To verify that the artifacts come from relative crystalline lens deviations rather than from saccades directly, amplitudes of H1/V1 and θH/θV were calibrated and matched with each other by using custom Matlab code. θH/θV and H1/V1 were plotted with respect to each other and fitted with a linear regression with a zero intercept. The slope of this linear regression was then used to adjust the H1/V1 amplitudes to match the θH/θV amplitudes. This procedure matched the gain of H1/V1 and θH/θV channels with respect to eye rotation, so that they could be subtracted from each other. Subtracting the scaled H1/V1 signal from the θH/θV signal excludes the saccadic component of the recorded signals and shows a lens deviation artifact if it exists. The dash-dot line shown in Figure 1 is the result after this matching and subtraction is applied.
Frequency analysis
The analysis described above could include a head movement even though the saccadic eye movement is excluded. To ensure that the artifact does not originate from a head movement, subtracted profiles during saccades were compared with those from segments immediately preceding saccades. This analysis assumes that if a head movement was occurring immediately preceding a saccade, it would have continued during the saccade as well. The interval between the compared profiles was around 10 ms and the profiles were 280 ms in length.
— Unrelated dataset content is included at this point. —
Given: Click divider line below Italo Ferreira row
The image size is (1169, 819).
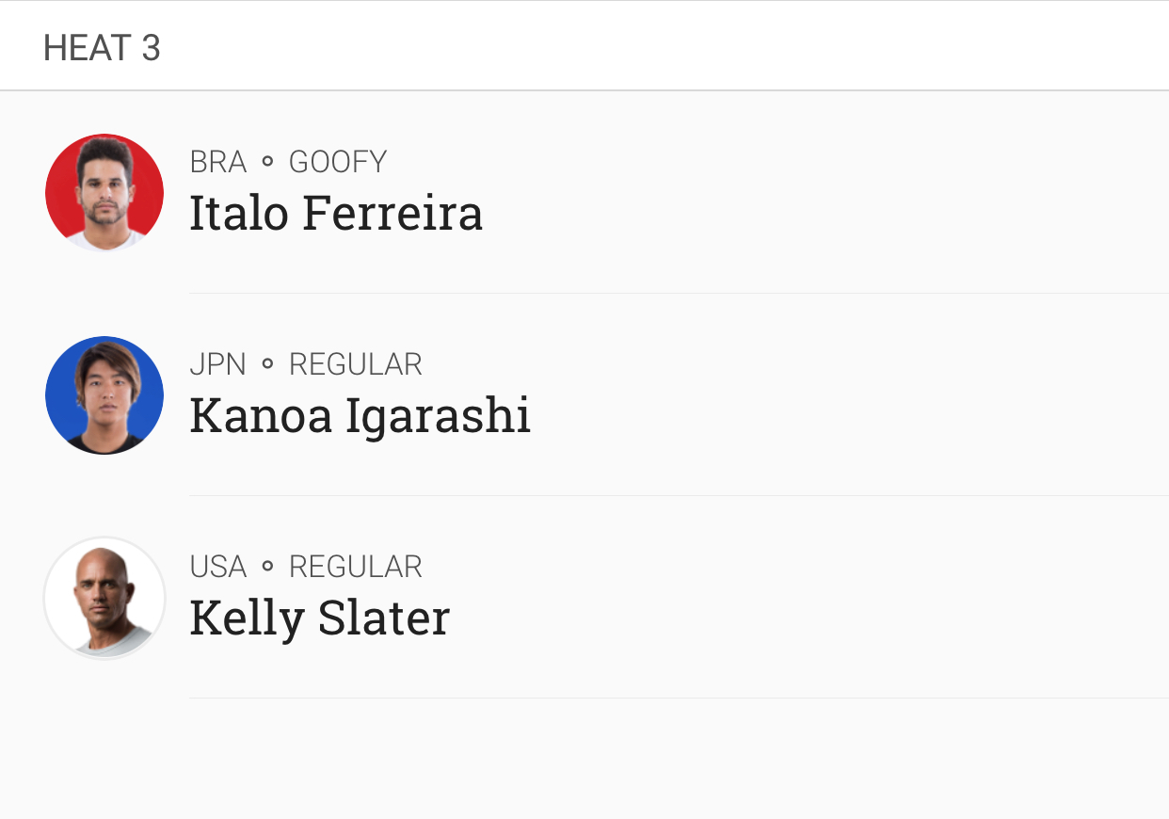Looking at the screenshot, I should click(678, 293).

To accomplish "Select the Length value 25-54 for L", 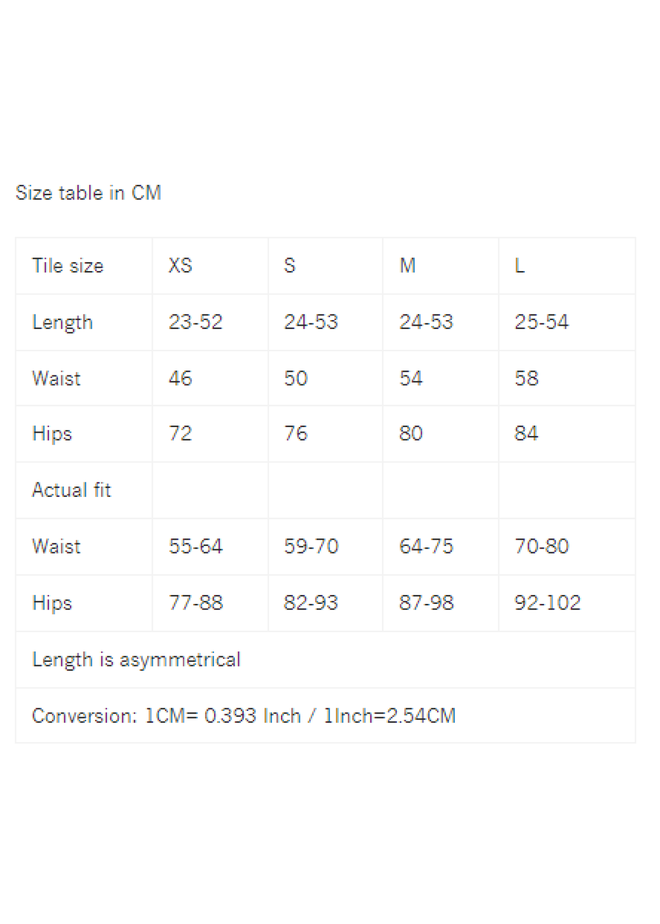I will [567, 322].
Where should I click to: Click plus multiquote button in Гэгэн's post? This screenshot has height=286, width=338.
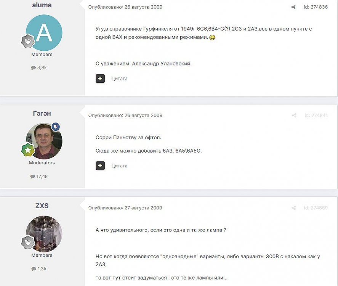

A fast Fourier transform (FFT) was applied to convert the difference profiles from before and during the saccades into the frequency domain using custom written Matlab code. A Hamming window was used to filter low frequency drifts in the subtracted profiles, mainly between 0 and 3.57 Hz. The frequency of head movement should be relatively low (0.5–5.0 Hz, Melvill Jones & Gonshor, 1982) compared with lens wobble, which is around 20 Hz. If head movements are occurring, the assumption is that artifacts caused by head movements would occur with a fixed low frequency range between 3.57 and 5.0 Hz in the recordings preceding and during the saccades in the Fourier domain. If head movement was the only component in both recordings, the peaks in the amplitude spectra corresponding to head movements should appear at similar frequencies in both recordings and no other obvious peaks should be observed during saccades. Otherwise, a relatively high frequency peak that indicates crystalline lens deviations should be evident but only in the recordings during the saccades, not in the recordings before the saccades.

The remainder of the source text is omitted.